System Restarts - Know your Hardware

Sunday, May 12, 2019 5:28 AM

Problem(s) Encountered:

Had several problems rebooting the whole system after ligntning shutdown.  Documentation for recovery from lightning page does not include starting airbags or starting prospero.  Documentation for 2.4-m manual also does not mention starting prospero or all the other related isis and caliban etc.  Also very confused about the Windows Vista for running the slit viewer.
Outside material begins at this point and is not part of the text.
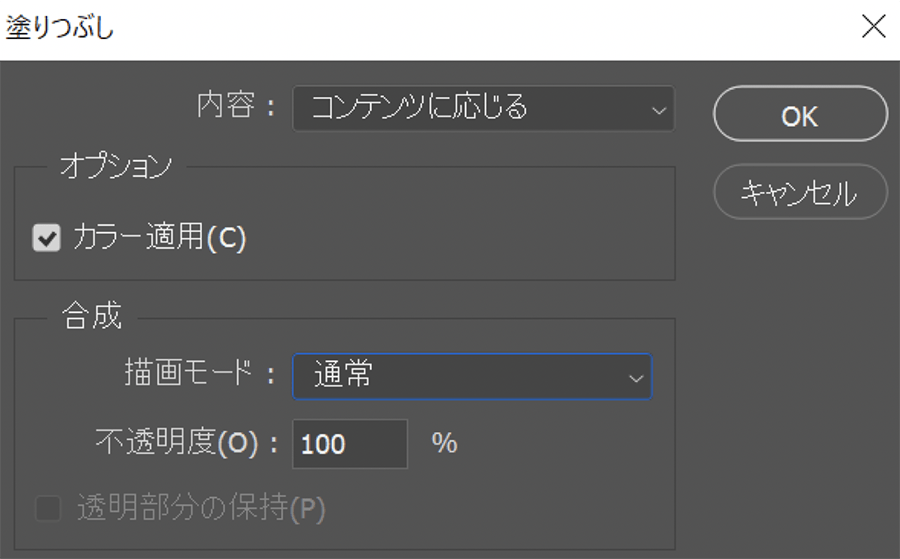Click the カラー適用(C) label text
The width and height of the screenshot is (900, 559).
pos(159,238)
Doc says to restart the computer but the photo is not linked.  A box in the computer room labeled slit viewer has no lights and does not seem to be plugged into power.  But not sure if pressing the button is actually what makes it come back on magically.

We also wasted 2 hours in the middle of the night because the slit viewer went blank.  It turned out that the subframe box had been accidentally ticked, but we thought the issue was that it was not talking to the camera.  We ended up shutting down and rebooting the IC and hiltner a couple times and getting messed up in the process.  Problem compounded by lack of doc for slit viewer -- I forgot at first that there was no manual and kept going back to the old one that is still online and thinking that it was out of date, but having nothing else going round and round in circles thinking it was out of date and still finding nothign else.
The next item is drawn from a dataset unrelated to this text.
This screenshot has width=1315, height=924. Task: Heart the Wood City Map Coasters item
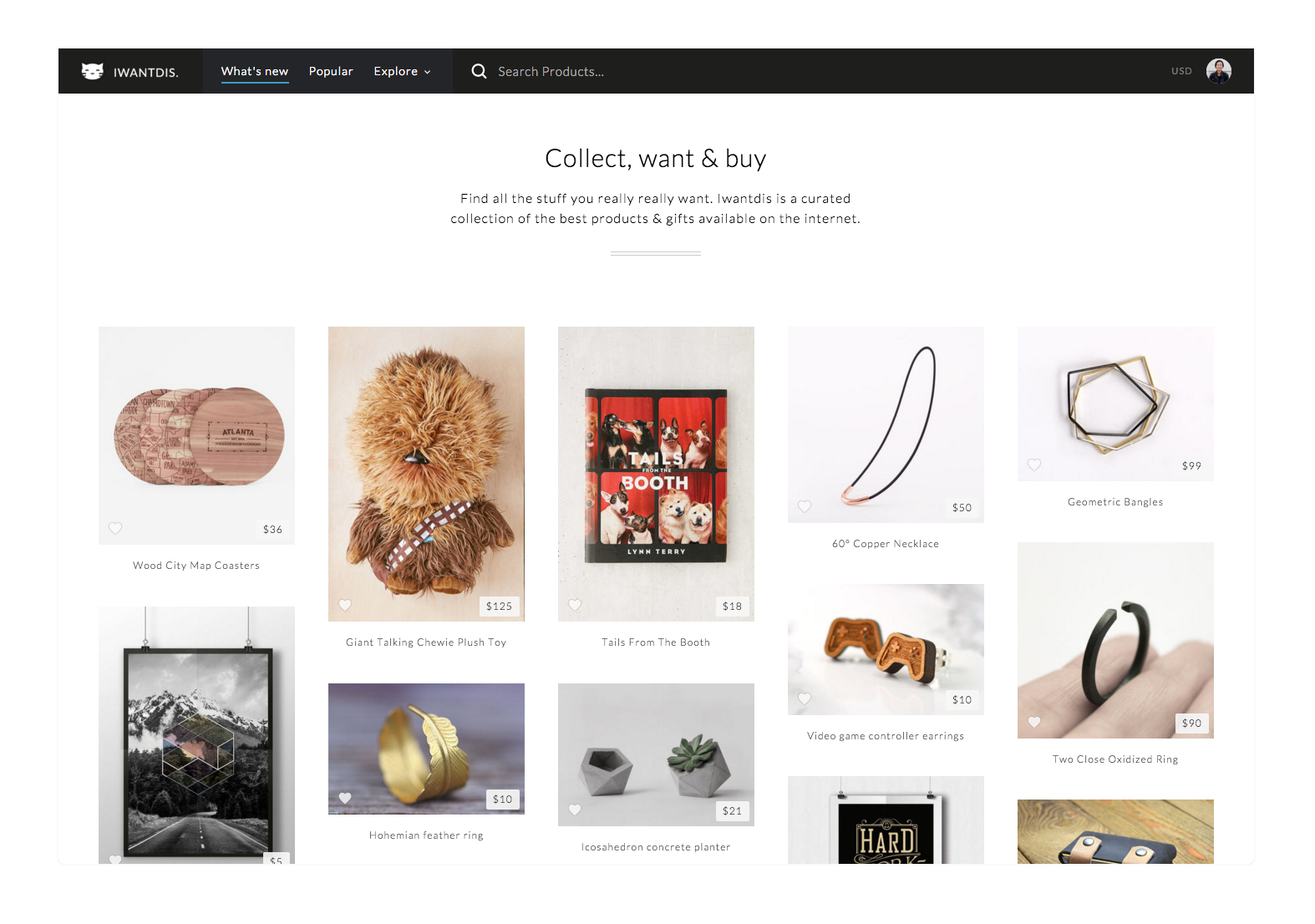point(115,528)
Finally, prospero has been acting up.  It doesn't accept the default directory name for runinit, so everything just gets dumped into /data/hiltner/.  

But even worse, it then started choking on readout.  It would seem to recover, and it claimed to have found an existing filename with the same name (one it should not have been using as a name in the first place) and then claimed to rename the file.  But in reality it seems the new data were not saved at all -- at least we cannot find them. the status window shows strange parameters.  We had to quit and restart prospero a few times.  But now it seems that it never saved the new exposures we have been doing for the last 2 hours.  At least we cannot find them.  It has copied existing files to new file names and not saved the new data at all.  It is incredibly disheartening and frustrating.  See file headers of the 3 fits files in /data/hiltner and file names in 190512.  Time stamps show duplicates.  We moved the files into that directory by hand at the first prospero reboot.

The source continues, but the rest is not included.